What’s done is done. Once it’s in the past, there’s nothing you can do about it. Especially if it happened years ago. We simply cannot change the past.
Makes sense. Of course it does. As much as we wish we could redo something we mishandled, we know we cannot. But what if, like lots of things, it’s true but incomplete.
Let’s say, I failed to show up for someone when they needed me. This happens more than I’d like to admit. And yet, my revisit with this past failure doesn’t only have to be frustrating. I can make a visit to a prior mistake and determine to turn it into a turning point.

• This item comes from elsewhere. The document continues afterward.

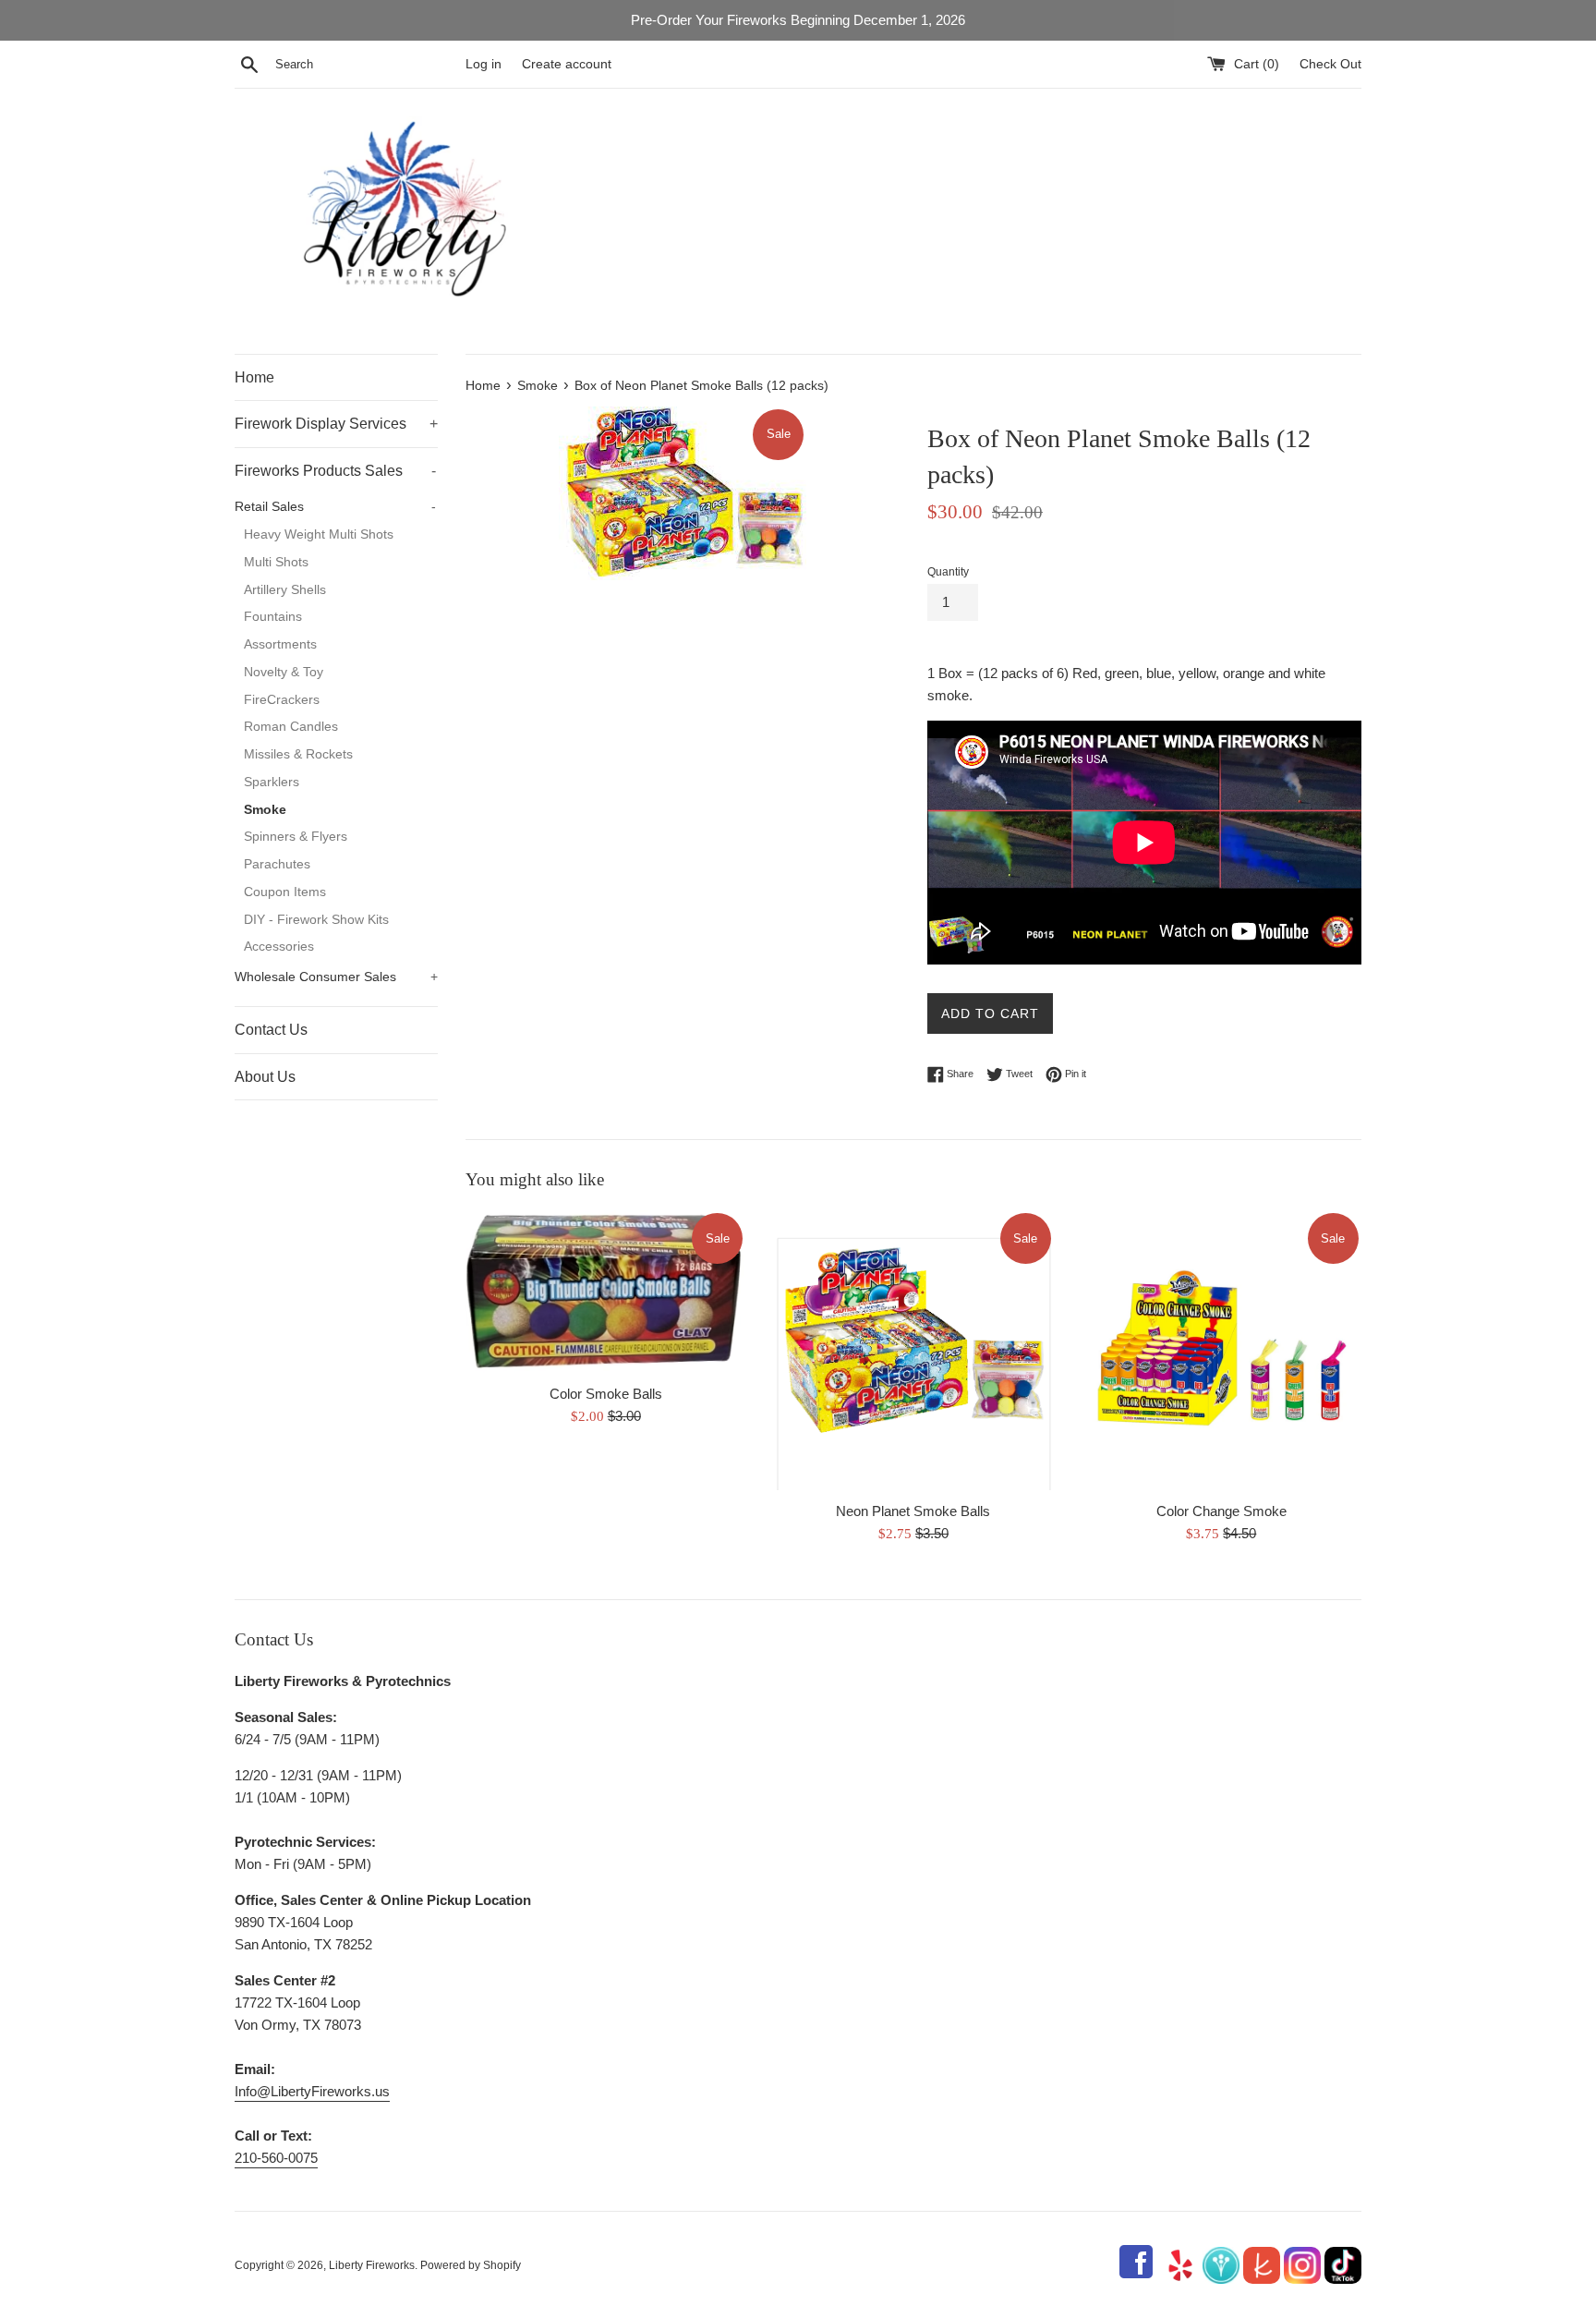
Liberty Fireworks (372, 2265)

I can decide to give it offspring. To make it the birthplace of some new habit. When I do so, I can give progeny to a prior error. In this way, repentance is an extraordinary gift. It admits of a certain ascendancy over time itself. It can hover over time and remake things that were completed long ago.
“Repentance is the most unassuming of all miracles,” wrote a young Rabbi Abraham Joshua Heschel. Unassuming can mean subtle. It can also mean the opposite of assumed. That is, far from given.
It’s a New Year yet we find ourselves late in the Torah reading cycle. It’s curious that the beginning of the Year coincides with the end of the Torah. It’s only at the end of Deuteronomy that the word for repentance, return, appears and recurs (Deut 30). Here’s a good question: Why does the Torah take so long to teach the power of repentance? Something so precious to God might have appeared prior to the final chapters of the last book of the Torah. Perhaps, it comes so late in order to convey that it’s never too late to repent.
What’s your return policy? May this be the season when refunds become remade misdeeds. And may you quietly sense the birth of glimmers of repurposed potential in the year to come.